AI music generation platform Suno has 2 million paid subscribers, the company’s CEO Mikey Shulman announced on Thursday, a significant milestone reflecting the continued growth of AI music.
Shulman, who also said Suno had surpassed $300 million in annual recurring revenue, said the company’s growth reflects a consumer class tired of algorithmically curated, churned out content, and he argued that Suno is offering an alternative.
“Endless scrolling and passive consumption have flattened culture and reduced people’s taste to a homogeneous, lowest common denominator,” Shulman wrote. “People yearn for more, and the future of consumer entertainment is creative. Suno lets everyone actively participate in music culture creation, bringing to life the music that’s inside millions of people.”
Suno’s rise hasn’t come without major controversy, as the company has been accused of massive copyright infringement from the major record labels over the training of its models, while a sizable swath of music creators still find the notion of AI music creators pointless or a threat to actual musicians. Warner Music Group settled late last year, though UMG and Sony are still suing. Earlier this week, several prominent music advocacy groups including the Music Artists Coalition and the Artist Rights Alliance penned a letter titled “Say No To Suno,” comparing the company to the thieves who stole jewels from the Louvre last year.

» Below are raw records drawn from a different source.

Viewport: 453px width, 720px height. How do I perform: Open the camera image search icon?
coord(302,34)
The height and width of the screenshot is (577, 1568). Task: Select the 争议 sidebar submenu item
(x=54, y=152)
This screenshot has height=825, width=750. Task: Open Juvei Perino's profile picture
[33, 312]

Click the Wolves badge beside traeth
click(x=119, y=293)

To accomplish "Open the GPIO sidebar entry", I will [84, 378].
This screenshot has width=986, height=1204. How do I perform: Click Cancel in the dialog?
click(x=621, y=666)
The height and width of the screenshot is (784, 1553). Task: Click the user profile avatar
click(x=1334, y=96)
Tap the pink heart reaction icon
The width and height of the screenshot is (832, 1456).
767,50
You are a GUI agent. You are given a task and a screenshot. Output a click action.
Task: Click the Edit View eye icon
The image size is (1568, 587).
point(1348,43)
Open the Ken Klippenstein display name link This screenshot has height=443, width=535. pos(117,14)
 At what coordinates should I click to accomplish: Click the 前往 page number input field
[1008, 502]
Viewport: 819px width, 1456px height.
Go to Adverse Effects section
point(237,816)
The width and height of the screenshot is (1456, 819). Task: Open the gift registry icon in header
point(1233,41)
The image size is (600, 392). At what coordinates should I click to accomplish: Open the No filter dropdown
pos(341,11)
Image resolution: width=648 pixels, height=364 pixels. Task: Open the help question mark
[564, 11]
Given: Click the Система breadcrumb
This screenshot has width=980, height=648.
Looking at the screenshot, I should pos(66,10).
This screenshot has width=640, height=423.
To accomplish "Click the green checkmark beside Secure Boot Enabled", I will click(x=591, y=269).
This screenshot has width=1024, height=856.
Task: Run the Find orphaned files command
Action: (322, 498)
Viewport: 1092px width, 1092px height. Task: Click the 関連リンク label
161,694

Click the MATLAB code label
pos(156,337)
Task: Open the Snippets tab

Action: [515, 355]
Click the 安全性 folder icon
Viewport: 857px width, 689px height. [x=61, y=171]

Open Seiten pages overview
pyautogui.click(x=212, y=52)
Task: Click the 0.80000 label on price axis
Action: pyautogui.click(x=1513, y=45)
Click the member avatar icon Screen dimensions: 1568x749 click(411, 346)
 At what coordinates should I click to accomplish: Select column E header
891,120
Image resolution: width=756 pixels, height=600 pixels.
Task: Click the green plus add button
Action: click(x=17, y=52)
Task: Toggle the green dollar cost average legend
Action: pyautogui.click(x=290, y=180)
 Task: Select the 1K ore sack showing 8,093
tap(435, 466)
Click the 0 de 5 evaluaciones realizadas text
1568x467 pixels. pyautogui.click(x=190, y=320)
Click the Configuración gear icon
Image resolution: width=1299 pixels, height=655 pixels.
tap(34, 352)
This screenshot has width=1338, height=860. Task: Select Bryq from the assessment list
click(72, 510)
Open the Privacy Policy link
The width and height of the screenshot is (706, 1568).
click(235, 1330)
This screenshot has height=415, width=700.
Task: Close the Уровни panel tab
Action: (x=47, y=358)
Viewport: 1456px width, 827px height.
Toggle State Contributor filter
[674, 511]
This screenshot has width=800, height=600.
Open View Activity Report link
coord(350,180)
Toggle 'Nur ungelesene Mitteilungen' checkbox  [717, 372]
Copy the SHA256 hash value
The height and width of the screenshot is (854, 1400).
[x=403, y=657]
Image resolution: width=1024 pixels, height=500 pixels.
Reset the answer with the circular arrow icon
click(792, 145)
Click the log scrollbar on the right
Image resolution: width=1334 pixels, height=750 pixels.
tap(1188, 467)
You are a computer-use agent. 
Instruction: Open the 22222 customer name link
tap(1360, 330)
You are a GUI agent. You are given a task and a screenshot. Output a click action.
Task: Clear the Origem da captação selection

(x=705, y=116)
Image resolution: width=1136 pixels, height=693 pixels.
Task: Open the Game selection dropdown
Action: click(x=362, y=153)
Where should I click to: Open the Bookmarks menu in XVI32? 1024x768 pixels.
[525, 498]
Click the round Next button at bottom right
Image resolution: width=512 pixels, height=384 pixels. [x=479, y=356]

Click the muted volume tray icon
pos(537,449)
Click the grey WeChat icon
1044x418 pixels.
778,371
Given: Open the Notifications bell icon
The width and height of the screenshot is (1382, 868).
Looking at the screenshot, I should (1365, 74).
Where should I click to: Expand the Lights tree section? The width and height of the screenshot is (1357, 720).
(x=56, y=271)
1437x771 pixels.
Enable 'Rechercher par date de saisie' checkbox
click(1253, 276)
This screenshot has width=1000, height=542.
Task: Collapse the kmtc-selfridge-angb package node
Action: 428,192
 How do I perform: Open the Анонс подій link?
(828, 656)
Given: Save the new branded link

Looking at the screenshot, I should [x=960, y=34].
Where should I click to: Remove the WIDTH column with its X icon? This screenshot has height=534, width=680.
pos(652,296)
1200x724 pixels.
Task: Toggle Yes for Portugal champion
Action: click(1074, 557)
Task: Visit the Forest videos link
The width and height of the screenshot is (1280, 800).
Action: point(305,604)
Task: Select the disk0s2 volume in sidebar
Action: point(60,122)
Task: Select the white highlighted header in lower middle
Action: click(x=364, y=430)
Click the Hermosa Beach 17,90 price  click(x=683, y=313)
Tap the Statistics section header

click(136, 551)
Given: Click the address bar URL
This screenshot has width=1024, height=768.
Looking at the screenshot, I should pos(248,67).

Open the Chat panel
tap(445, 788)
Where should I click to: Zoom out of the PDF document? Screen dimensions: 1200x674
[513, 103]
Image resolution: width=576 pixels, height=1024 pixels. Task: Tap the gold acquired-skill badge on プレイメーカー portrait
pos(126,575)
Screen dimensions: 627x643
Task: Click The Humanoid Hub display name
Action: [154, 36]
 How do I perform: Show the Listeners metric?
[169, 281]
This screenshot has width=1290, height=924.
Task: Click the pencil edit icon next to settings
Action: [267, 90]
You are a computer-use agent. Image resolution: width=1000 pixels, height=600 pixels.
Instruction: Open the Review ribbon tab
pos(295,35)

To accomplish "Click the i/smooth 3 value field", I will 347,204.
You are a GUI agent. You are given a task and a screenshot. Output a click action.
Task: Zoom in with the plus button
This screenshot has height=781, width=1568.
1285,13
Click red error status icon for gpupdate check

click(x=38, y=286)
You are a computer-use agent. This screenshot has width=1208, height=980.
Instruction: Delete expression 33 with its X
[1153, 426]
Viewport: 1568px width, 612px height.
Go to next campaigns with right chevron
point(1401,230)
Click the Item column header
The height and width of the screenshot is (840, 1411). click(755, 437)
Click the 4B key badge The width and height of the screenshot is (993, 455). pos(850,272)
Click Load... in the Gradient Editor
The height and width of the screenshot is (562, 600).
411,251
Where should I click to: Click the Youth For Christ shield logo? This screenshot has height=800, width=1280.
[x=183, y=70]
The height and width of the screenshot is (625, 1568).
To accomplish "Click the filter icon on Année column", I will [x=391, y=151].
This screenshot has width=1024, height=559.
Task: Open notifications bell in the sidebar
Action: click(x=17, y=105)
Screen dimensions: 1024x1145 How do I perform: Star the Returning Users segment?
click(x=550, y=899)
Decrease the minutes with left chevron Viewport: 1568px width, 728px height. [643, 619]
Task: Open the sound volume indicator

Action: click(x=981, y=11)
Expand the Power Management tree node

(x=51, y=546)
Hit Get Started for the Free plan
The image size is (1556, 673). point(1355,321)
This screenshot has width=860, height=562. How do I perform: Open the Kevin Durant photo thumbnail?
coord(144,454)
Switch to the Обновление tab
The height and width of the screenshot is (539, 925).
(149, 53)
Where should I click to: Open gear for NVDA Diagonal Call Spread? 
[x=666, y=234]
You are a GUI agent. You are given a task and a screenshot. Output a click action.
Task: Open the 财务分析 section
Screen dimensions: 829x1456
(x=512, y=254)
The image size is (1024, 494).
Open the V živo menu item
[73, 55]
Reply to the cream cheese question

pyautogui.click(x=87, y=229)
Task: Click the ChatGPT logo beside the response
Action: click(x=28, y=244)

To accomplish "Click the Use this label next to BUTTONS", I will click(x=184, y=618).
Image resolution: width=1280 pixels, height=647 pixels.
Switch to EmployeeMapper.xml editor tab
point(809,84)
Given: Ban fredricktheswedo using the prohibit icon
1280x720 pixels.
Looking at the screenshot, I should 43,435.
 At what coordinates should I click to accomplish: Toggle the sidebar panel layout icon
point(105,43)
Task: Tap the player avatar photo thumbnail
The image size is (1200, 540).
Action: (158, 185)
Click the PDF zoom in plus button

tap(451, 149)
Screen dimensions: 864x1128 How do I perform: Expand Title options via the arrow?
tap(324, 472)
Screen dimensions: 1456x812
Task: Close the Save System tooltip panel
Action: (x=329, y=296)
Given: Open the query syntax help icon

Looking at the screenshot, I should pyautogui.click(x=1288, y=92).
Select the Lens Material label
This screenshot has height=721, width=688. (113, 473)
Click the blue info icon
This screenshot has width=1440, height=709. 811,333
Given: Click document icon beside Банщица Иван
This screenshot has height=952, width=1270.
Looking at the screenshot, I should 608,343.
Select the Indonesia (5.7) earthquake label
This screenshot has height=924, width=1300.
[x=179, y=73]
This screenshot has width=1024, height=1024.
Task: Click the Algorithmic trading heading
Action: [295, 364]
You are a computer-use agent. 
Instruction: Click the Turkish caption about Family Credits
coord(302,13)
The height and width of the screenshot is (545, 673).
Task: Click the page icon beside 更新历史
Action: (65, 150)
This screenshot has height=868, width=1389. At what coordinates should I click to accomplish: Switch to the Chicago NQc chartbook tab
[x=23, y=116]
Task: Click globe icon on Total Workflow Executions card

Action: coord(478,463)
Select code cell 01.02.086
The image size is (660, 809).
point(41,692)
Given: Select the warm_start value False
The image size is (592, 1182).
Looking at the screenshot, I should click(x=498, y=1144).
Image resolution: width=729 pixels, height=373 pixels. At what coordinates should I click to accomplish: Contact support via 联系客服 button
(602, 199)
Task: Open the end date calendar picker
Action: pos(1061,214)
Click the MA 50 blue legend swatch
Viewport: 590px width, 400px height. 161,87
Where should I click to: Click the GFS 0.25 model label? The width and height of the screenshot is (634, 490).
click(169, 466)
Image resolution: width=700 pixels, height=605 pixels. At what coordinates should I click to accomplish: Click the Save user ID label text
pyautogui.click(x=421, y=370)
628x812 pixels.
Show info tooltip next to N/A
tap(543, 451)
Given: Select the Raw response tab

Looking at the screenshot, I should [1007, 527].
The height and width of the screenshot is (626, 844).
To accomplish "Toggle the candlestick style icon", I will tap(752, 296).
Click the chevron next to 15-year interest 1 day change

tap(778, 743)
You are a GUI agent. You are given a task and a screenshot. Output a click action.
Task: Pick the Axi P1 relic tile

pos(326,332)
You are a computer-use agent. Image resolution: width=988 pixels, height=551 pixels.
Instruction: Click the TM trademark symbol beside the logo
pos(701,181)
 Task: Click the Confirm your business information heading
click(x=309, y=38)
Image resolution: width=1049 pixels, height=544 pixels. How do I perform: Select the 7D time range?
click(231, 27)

“The hijacking of the world’s entire treasure-trove of music floods platforms with AI slop and dilutes the royalty pools of legitimate artists from whose music this slop is derived,” the letter said.
Meanwhile, AI music has also proven to be an easy tool to exacerbate streaming fraud, giving bad actors the ability to create thousands of songs to try and game the streaming system. French streaming service Deezer recently reported it’s seeing about 60,000 AI songs uploaded onto its platform every day, further stating that as much as 85 percent of the streams on AI songs on the platform are fraudulent depending on the month.
As THR first reported in January, Apple Music doubled its penalties for those caught engaging in streaming fraud, with executive Oliver Schusser calling AI music’s streaming manipulation potential a factor in that decision.
Despite the concerns, Suno is becoming a more common tool among professional songwriters and producers to assist in creating songs and demos, growing more present in songwriter sessions across the industry. Suno continues to look to forge a path toward as a more mainstream company in the music industry ecosystem as well, bringing in music industry veterans to help run the company. Suno hired record executive Paul Sinclair last July to serve as chief music officer, and earlier this week, the company announced it hired former Merlin CEO Jeremy Sirota as chief commercial officer.
“I have deep respect for music and the role it plays in our lives,” Sirota said in a statement of his hiring. “What excites me about Suno is the opportunity to shape a future where music becomes more interactive and integrated into people’s daily lives.”